Otomotif

Tips Aman Berkendara ketika Puasa, Paling Penting Kontrol Diri

Sidakberita.com – JAKARTA – Tips aman berkendara ketika puasa penting untuk dipahami agar selamat sampai tujuan serta ibadah juga tetap saja lancar.

Berkendara pada waktu puasa di tempat bulan Ramadan memang sebenarnya tambahan menantang ketimbang hari biasa lantaran diperlukan kesabaran berlebih, stamina juga konsentrasi lebih.

Saat berpuasa orang cenderung mudah emosi lantaran menahan lapar, kantuk serta haus, sementara lalu lintas pada waktu Ramadan juga cenderung lebih lanjut padat ketimbang hari-hari biasa.

Berikut tips aman berkendara ketika puasa dilansir dari laman Suzuki, Rabu (12/3/2024):

1. Cukup Istirahat

Tubuh manusia membutuhkan istirahat cukup agar masih fit. Istirahat yang tersebut cukup bervariasi pada tiap orang, namun biasanya dikisaran 7-8 jam sehari. Saat bulan puasa, biasanya ritme seseorang berubah lantaran jadwal aktivitas juga berubah. Penting diperhatikan, waktu istirahat jangan sampai terganggu. Sebab, apabila tubuh kurang istirahat tentu akan berpengaruh pada waktu mengemudi. Kurang konsentrasi akibat mengantuk tentu sangat berbahaya dalam jalanan.

2. Asupan makanan yang dimaksud tepat

Meski terdengar tak ada kaitannya dengan puasa dan juga mengemudi, asupan makanan yang digunakan tepat ternyata berpengaruh juga. Saat sahur lalu berbuka, apabila makanan juga minuman yang dikonsumsi tidaklah sehat serta kurang bergizi tentu akan memengaruhi kebugaran pada waktu berkendara. Perhatikan pola makan sehat dan juga konsumsi suplemen jikalau diperlukan.

3. Jangan mengebut

Tips aman berkendara pada waktu puasa selanjutnya adalah bukan mengebut kemudian mengemudi zig zag. Sebab pada waktu puasa orang cenderung tiada seprima pada kondisi tidaklah berpuasa. Apalagi kondisinya sudah ada sore hari tentu cadangan makanan di dalam tubuh telah menipis serta dahaga semakin membuncah. Dalam kondisi semacam ini dapat dipastikan tubuh sudah ada agak lemas juga konsentrasi semakin menurun. Lantaran itu, tak disarankan mengemudi secara agresif.

4. Suhu AC jangan terlalu dingin

Kurang tidur seringkali menjadi hambatan banyak orang ketika bulan puasa. Di siang hari, ketika berkendara hindari menyetel AC mobil terlalu dingin sebab akan memicu kantuk semakin berat.

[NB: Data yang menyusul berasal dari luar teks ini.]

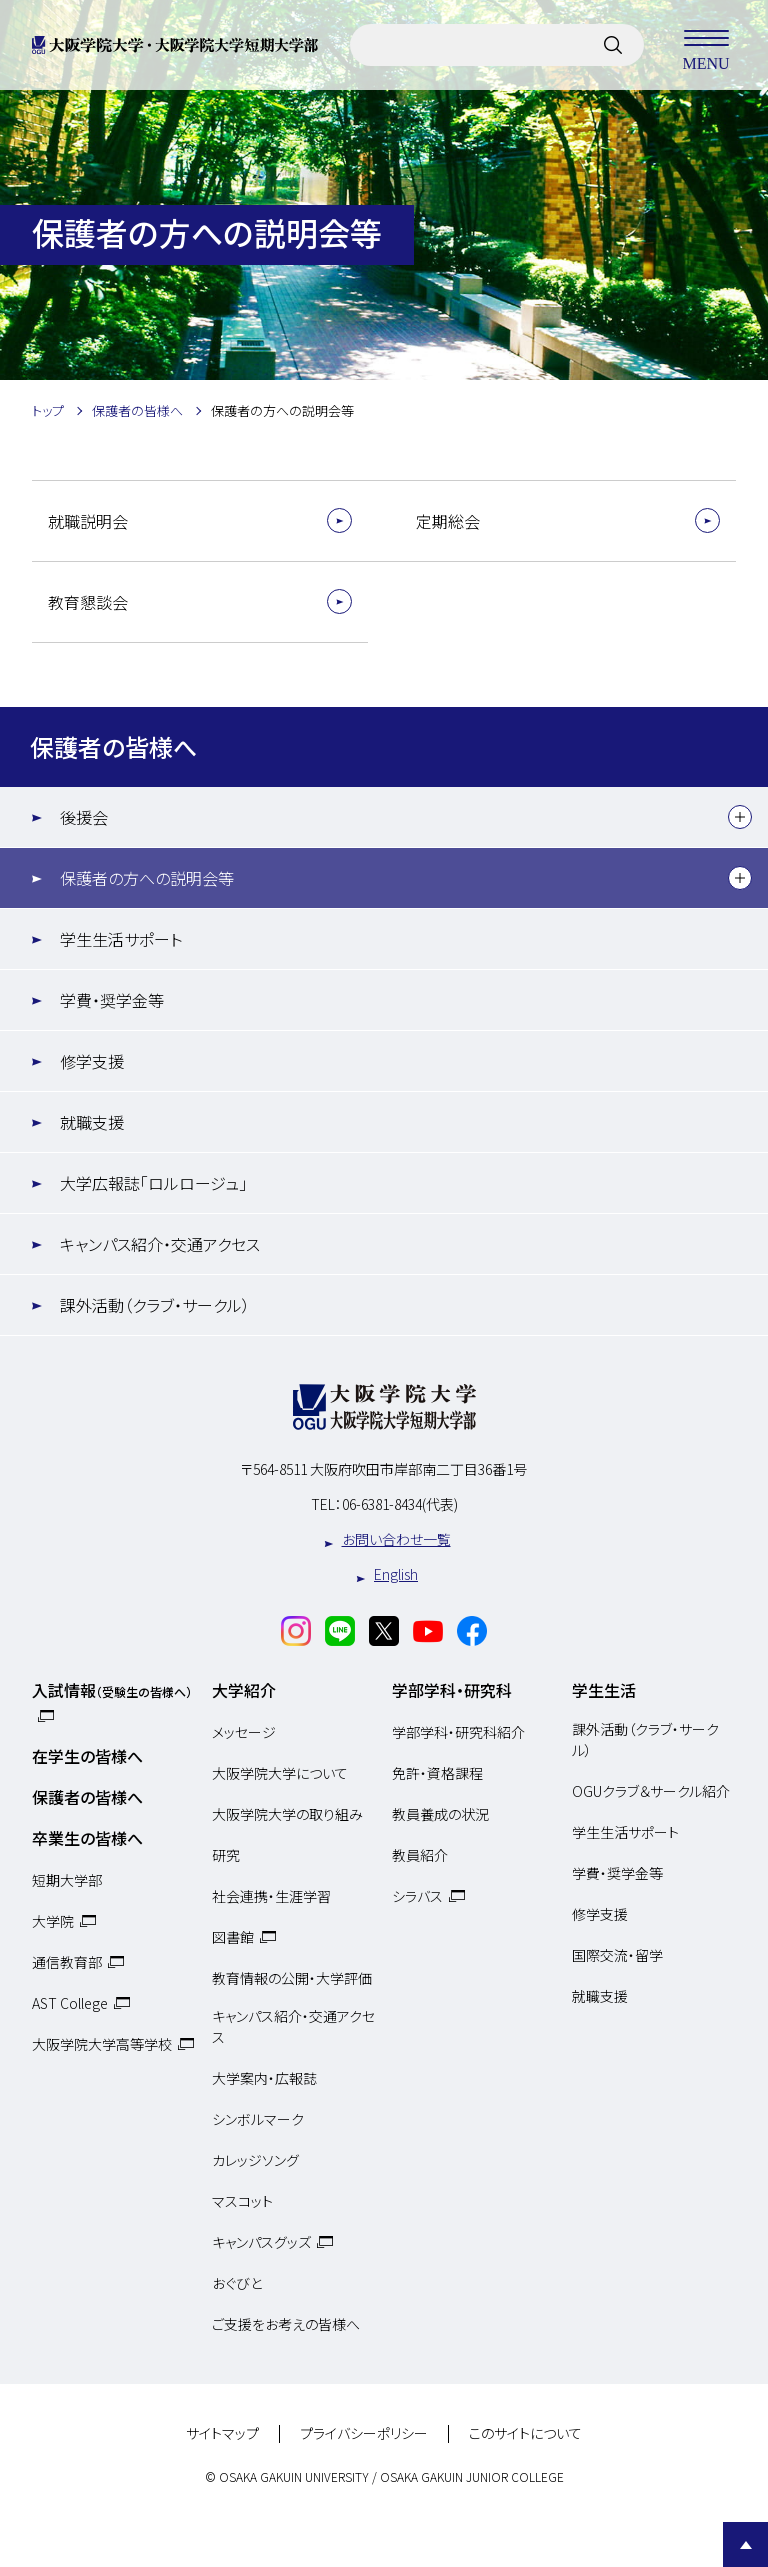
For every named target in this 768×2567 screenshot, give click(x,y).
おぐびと (237, 2283)
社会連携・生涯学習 (271, 1896)
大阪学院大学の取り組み (287, 1814)
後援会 (84, 817)
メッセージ (244, 1732)
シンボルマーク (258, 2119)
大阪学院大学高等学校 (102, 2044)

Pilihan musik berirama rendah yang mana mengalun juga sebaiknya dihindari lantaran sanggup meninabobokkan pengendara.

Baca Juga: Mengenal Sepatu Mengemudi, Sudah Ada sejak 1963

5. Jangan paksakan diri

Memahami kekuatan tubuh dan juga pikiran menjadi kunci utama untuk selamat di tempat jalan. Jika sudah ada terlalu lelah atau ngantuk sebaiknya menepi untuk mencari tempat istirahat. Tidak hambatan sampai lebih besar lambat ke tempat tujuan dengan syarat selamat.

6. Kontrol diri

Jalanan tak pernah sepi, apalagi jelang waktu berbuka puasa, setiap saat penuh dengan kendaraan lain dan juga lalu lalang pejalan kaki. Tanpa meninggikan tingkat kesabaran pada ketika berpuasa, tentu akan berisiko ketika berkendara.

Dalam situasi semacam ini langkah terbaik adalah tarik napas dalam-dalam lalu renungkan tentang pentingnya bersabar dan juga mematuhi rambu-rambu lalu lintas. Sebab, emosi cuma akan menciptakan kehilangan konsentrasi.

7. Gunakan bantuan teknologi

Tips aman berkendara ketika puasa selanjutnya adalah memanfaatkan teknologi untuk memperlancar perjalanan. Dengan bantuan Waze atau Google Maps pengemudi akan mendapatkan tawaran rute terbaik ke lokasi tujuan.

Demikian tips aman berkendara pada waktu puasa agar selamat sampai tujuan kemudian ibadah kita diterima oleh Allah SWT.